In this regard, in the upcoming Budget, the government can introduce necessary amendment or clarification to boost R&D activity, particularly with respect to the following:
TAX INCENTIVE TO SERVICE SECTOR
The companies engaged in providing IT/ITES services, development of software, other services etc. contribute significantly to exports and also provide employment opportunities. The rapidly changing technology requires carrying out of R&D activities on large scale on continuous basis to provide high- quality competitive service. Globally, many countries such as Australia and the United Kingdom provide R&D tax incentives to the services sector.
Hence, in order to boost R&D activities in the services sector, in the upcoming Budget, the government can provide clarity and introduce weighted deduction or other tax incentive on R&D activities carried out by companies/tax payers engaged in the services sector.
TAX INCENTIVE ON CONTRACT R&D
Globally, there are companies which are outsourcing R&D activities to highly skilled low-cost jurisdictions. The companies outsource R&D activities to countries that provide tax and other fiscal incentives for contract R&D services. Outsourcing R&D is becoming an area of growth and can lead to high levels of employment generation.

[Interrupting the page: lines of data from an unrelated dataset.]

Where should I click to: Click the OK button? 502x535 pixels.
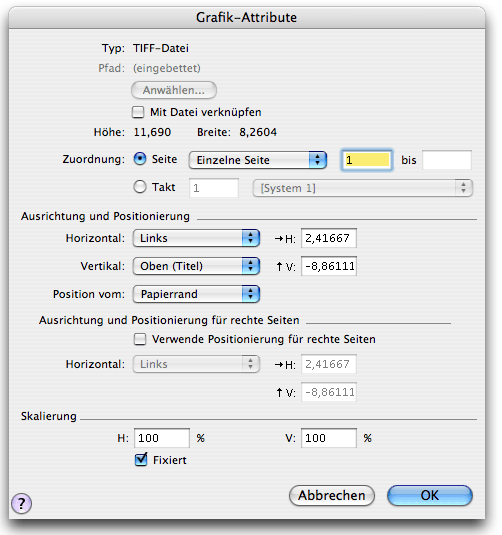430,495
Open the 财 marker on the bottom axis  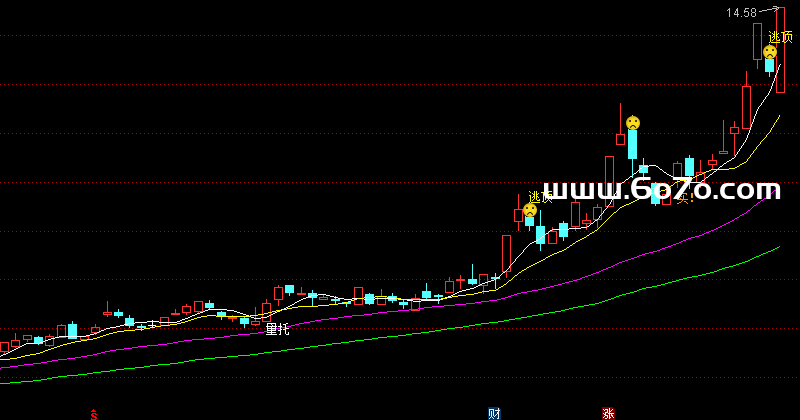(x=494, y=413)
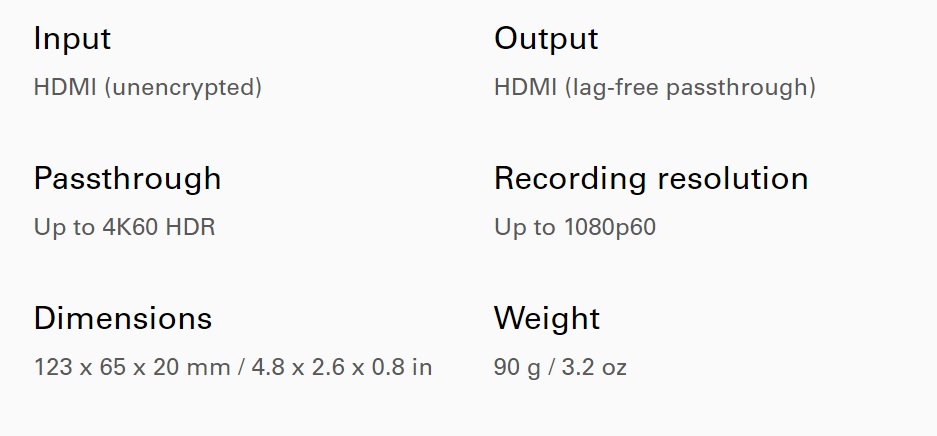Click the HDMI word under Input
937x436 pixels.
pyautogui.click(x=65, y=88)
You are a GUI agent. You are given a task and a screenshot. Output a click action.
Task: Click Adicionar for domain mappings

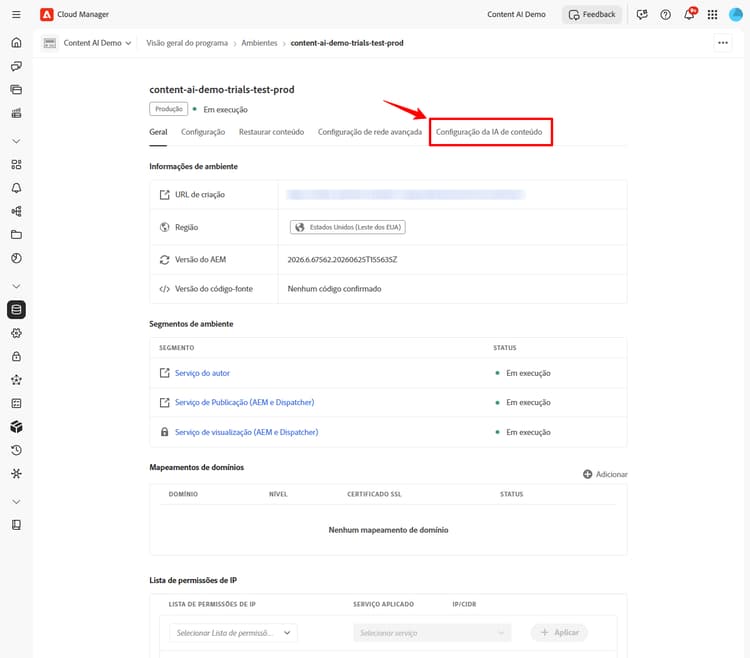pos(605,474)
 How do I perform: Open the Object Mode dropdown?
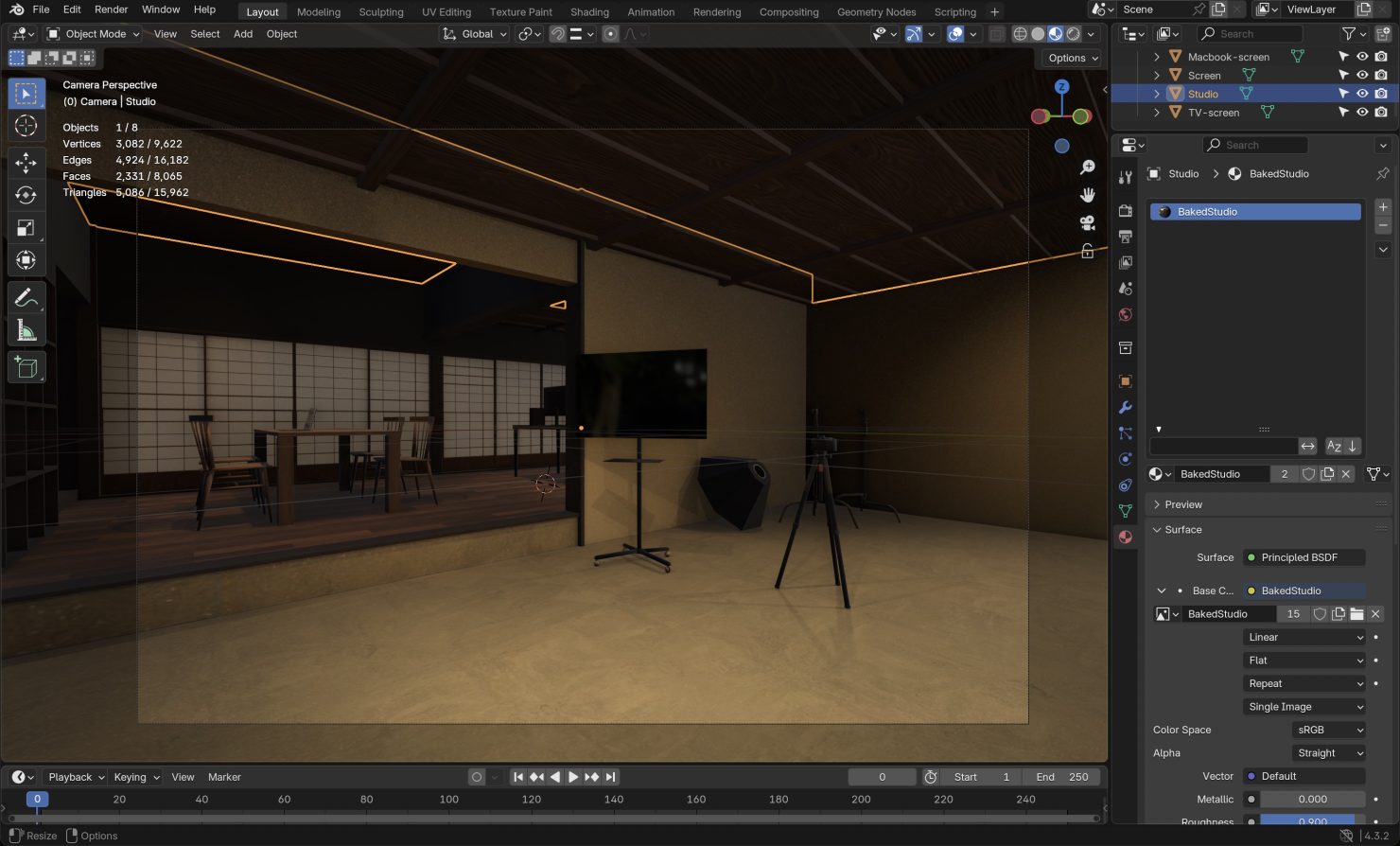point(94,34)
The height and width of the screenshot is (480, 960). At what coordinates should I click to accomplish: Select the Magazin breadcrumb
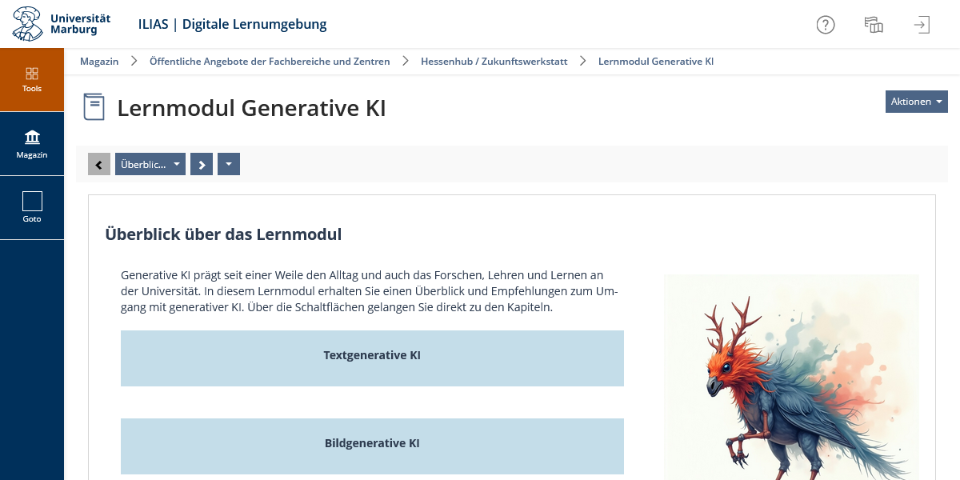[x=99, y=61]
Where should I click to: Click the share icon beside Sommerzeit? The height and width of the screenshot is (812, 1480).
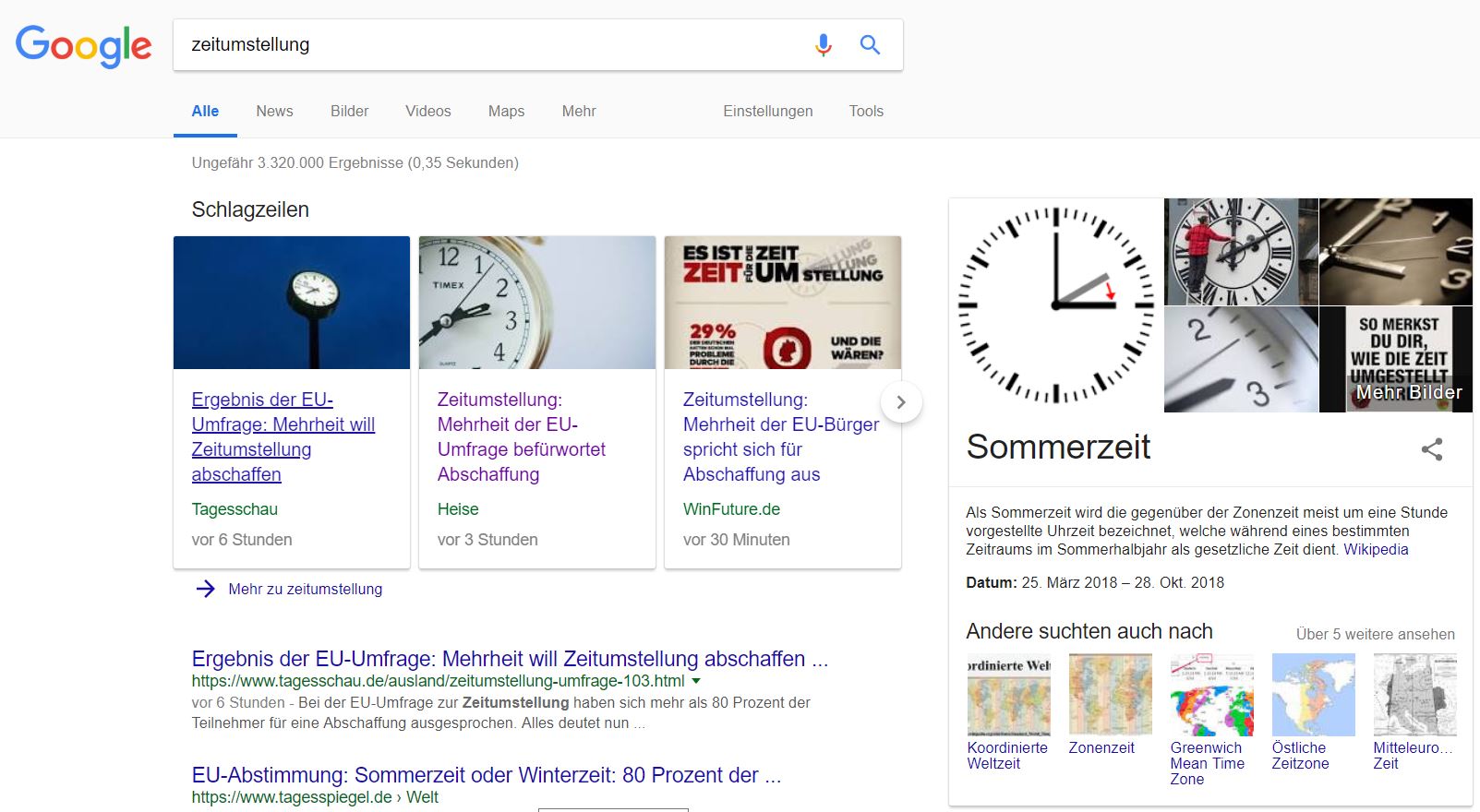[1431, 449]
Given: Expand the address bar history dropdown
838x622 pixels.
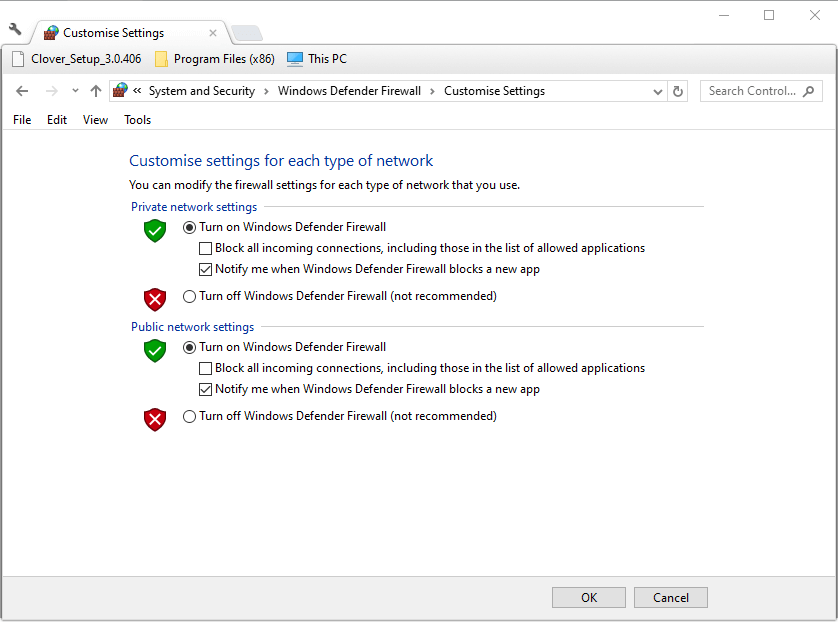Looking at the screenshot, I should pyautogui.click(x=658, y=91).
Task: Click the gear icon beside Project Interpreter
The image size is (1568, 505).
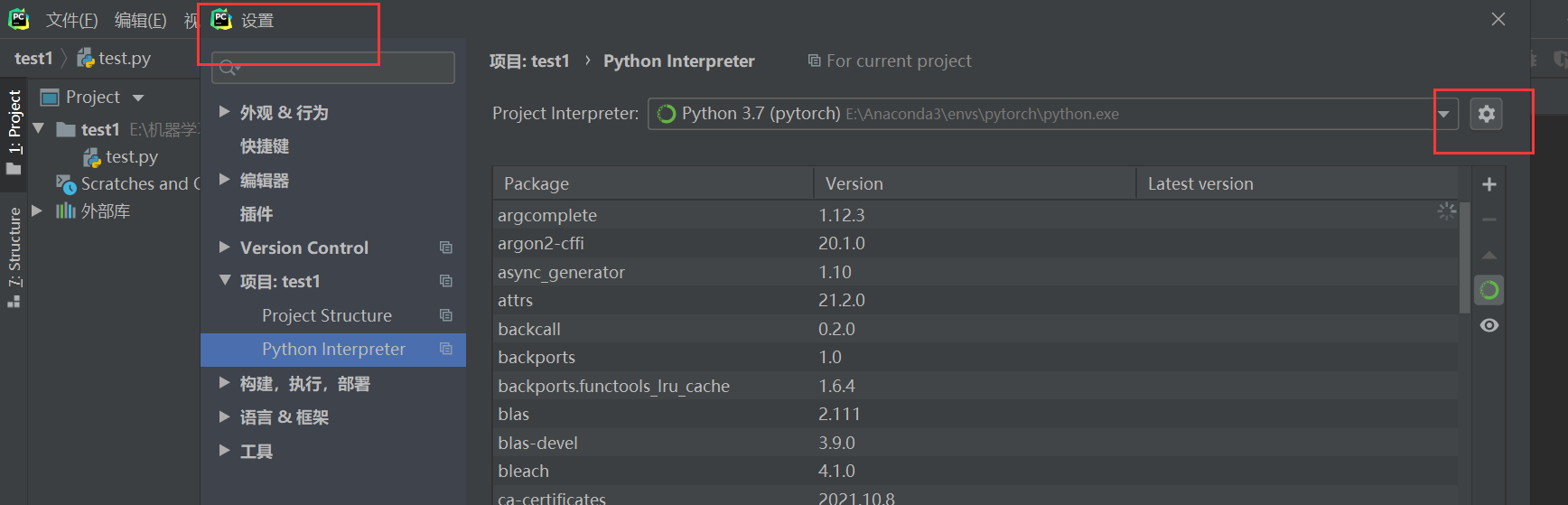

India has high potential considering the availability of highly skilled low-cost workforce. Today, India is being considered as R&D destination by many MNCs worldwide and, in fact, many MNCs have set up R&D centres in India.
Considering the huge potential of growth in this area, the government can consider introducing tax and other fiscal incentives to boost foreign investment in this sector and make India an R&D hub.
Under Section 80-IB(8A) of the Income Tax law, a company engaged in the business of R&D and which got approval for such business on or before March 31, 2007, is eligible for deduction from taxable profits from such business for 10 years, subject to fulfilment of some conditions. Currently, no tax benefits are available to companies engaged in R&D business which are not approved under section 80-IB(8A). Therefore, reintroducing an incentive to this sector would be an effort in the right direction to attract foreign investment in such sector and generate employment.
CLARITY ON TAX INCENTIVE ON R&D EXPENDITURE INCURRED OUTSIDE IN-HOUSE R&D FACILITY
Allowability of expenditure incurred outside the in-house R&D facility which is in connection with activation of an in-house R&D facility is a subject matter of litigation. Certain rulings have denied tax incentives on expenditure incurred outside the R&D facility.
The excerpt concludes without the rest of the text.